** RECORDS FOR THIS TASK follows **

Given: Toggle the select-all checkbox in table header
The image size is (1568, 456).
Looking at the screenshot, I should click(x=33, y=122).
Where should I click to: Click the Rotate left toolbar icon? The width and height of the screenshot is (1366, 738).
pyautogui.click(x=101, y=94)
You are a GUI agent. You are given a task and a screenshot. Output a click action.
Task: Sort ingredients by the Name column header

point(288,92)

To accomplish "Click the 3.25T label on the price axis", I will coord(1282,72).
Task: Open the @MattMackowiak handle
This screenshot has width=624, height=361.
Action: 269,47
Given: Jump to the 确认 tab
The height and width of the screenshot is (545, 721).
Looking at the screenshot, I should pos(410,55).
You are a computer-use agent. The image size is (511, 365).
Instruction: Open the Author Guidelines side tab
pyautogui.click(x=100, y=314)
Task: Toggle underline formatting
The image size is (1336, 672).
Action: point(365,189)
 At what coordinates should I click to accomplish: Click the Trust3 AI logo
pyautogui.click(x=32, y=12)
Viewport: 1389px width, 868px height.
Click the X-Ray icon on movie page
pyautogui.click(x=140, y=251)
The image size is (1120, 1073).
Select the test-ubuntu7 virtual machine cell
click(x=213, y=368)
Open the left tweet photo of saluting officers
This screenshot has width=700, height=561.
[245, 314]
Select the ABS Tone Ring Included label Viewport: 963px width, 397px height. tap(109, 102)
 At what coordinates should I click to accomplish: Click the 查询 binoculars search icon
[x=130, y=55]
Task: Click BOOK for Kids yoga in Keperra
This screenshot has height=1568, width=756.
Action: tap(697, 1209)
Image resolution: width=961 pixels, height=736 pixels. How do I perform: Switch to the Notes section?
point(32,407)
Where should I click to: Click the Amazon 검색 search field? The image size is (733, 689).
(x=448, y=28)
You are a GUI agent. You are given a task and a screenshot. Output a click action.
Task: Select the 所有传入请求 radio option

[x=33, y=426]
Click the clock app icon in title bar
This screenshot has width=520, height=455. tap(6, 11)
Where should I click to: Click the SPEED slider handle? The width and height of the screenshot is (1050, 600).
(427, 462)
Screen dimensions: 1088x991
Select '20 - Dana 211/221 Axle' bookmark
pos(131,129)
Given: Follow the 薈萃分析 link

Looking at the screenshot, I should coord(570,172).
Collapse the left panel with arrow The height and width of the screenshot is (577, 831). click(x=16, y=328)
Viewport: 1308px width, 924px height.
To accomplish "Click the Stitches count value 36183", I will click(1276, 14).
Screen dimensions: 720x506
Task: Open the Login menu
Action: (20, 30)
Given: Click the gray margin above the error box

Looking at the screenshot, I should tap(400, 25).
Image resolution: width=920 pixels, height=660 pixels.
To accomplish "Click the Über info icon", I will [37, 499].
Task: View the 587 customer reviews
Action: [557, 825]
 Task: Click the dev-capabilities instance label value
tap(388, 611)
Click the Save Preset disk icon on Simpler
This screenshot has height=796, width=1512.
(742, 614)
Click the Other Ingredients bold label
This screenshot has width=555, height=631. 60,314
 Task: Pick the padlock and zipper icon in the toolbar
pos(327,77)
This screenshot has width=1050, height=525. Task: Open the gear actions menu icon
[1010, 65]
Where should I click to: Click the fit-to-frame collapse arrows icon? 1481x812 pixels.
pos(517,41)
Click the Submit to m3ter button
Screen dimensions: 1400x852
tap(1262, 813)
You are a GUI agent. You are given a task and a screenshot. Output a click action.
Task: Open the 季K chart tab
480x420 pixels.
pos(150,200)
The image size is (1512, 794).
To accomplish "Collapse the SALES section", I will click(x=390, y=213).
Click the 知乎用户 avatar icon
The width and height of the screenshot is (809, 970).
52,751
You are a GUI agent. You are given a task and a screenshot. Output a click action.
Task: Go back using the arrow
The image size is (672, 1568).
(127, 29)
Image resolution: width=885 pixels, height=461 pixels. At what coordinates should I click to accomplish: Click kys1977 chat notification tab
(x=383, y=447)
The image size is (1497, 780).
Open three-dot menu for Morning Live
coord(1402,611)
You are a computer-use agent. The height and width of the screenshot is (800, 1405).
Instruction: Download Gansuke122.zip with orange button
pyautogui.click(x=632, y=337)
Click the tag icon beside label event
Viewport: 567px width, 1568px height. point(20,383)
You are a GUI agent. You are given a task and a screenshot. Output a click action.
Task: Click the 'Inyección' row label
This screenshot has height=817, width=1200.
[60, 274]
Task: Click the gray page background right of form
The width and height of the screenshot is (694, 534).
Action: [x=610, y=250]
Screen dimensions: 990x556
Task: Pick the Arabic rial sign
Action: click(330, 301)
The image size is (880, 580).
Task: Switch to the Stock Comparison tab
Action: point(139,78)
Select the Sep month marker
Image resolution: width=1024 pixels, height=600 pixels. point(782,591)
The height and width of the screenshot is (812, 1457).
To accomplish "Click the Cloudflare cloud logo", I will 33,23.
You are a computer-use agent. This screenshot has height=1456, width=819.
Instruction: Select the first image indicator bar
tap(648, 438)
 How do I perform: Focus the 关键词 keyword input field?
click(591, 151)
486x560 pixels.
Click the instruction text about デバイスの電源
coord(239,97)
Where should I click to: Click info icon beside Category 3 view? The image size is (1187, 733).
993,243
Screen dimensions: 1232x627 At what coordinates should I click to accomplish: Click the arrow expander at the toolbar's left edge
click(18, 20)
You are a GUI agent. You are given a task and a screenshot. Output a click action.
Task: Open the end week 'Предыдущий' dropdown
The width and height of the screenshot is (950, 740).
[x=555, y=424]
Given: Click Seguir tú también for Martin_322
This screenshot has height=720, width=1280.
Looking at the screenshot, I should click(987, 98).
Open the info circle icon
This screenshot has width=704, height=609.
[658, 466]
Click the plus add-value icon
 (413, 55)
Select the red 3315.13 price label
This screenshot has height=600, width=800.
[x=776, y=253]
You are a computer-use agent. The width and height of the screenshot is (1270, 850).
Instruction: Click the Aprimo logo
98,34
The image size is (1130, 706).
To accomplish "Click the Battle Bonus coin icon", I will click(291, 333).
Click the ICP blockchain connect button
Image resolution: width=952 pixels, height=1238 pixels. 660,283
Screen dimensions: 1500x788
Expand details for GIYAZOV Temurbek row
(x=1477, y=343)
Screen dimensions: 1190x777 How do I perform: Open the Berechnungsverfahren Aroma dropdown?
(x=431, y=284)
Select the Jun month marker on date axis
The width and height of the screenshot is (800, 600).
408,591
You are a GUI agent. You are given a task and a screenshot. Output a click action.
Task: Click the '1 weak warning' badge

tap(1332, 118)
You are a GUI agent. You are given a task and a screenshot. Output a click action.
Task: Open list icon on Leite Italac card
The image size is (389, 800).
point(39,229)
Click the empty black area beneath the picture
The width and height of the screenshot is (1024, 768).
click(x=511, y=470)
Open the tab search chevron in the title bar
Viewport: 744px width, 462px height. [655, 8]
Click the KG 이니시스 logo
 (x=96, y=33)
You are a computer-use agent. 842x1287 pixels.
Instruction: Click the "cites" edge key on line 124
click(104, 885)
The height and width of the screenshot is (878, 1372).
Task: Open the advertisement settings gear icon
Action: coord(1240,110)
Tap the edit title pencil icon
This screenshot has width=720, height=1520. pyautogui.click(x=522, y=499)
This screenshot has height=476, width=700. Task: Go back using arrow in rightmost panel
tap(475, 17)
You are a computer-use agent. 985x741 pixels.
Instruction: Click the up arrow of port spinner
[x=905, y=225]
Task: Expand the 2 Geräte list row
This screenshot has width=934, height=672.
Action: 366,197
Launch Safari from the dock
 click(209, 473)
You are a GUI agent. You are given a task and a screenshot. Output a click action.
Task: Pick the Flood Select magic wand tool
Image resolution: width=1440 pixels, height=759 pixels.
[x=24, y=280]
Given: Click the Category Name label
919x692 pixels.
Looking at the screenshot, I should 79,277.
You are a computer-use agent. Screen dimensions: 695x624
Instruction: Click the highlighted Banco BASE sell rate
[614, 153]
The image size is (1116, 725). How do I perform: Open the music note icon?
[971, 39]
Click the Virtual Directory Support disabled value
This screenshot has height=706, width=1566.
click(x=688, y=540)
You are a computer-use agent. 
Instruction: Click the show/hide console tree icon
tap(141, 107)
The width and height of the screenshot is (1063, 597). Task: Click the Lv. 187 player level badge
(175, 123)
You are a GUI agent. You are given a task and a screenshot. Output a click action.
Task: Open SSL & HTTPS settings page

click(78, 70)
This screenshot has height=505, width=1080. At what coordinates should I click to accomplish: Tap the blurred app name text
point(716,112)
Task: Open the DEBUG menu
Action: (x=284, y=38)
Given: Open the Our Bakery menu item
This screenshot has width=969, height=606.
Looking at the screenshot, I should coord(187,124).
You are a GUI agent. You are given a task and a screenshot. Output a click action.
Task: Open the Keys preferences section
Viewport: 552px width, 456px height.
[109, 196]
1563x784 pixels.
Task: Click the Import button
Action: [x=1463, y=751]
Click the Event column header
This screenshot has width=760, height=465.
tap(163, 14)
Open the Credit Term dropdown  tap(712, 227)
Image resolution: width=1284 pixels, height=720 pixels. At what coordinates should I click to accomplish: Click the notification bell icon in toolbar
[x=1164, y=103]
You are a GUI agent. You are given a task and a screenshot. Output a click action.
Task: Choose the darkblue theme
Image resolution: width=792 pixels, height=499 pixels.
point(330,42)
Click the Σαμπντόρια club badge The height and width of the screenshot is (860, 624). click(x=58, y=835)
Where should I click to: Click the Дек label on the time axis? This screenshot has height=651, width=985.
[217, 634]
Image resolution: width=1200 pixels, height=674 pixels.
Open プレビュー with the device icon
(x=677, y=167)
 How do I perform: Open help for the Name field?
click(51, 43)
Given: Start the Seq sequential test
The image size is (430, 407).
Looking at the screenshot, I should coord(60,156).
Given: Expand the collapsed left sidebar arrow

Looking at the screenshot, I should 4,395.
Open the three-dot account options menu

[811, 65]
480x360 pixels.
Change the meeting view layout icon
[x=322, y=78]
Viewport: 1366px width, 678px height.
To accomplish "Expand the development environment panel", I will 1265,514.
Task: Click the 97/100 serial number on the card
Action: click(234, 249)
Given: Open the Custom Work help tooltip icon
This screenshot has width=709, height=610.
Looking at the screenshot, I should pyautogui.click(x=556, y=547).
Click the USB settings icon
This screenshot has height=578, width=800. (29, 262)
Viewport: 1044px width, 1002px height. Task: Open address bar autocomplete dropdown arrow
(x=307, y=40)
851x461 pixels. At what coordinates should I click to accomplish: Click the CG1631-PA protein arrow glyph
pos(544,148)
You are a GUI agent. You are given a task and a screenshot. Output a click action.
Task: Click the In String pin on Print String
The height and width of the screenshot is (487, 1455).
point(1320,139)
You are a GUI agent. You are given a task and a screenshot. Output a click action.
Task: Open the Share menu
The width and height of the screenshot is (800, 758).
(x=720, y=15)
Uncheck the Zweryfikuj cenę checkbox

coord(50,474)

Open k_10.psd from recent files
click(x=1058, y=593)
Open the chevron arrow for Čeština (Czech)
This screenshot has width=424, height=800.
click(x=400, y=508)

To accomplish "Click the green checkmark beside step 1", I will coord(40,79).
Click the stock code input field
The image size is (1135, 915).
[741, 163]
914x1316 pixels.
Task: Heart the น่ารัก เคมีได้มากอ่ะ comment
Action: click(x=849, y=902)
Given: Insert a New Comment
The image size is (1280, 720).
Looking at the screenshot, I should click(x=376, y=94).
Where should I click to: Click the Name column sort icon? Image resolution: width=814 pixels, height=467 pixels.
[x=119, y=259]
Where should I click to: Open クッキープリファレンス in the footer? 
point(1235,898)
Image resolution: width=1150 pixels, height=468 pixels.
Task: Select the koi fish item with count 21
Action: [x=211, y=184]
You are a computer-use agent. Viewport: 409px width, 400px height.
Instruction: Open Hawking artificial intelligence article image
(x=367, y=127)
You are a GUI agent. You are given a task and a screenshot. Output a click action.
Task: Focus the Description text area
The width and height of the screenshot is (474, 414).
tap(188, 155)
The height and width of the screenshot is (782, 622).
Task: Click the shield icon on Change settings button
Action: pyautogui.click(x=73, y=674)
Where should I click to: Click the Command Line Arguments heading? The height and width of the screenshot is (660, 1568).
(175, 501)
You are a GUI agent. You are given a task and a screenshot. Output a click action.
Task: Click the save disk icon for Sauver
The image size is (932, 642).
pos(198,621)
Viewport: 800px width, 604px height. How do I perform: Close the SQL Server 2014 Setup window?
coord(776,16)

** End of RECORDS FOR THIS TASK **

Among the records above, find the lines that contain "list" and copy every one.

Task: Open list icon on Leite Italac card
Task: Expand the 2 Geräte list row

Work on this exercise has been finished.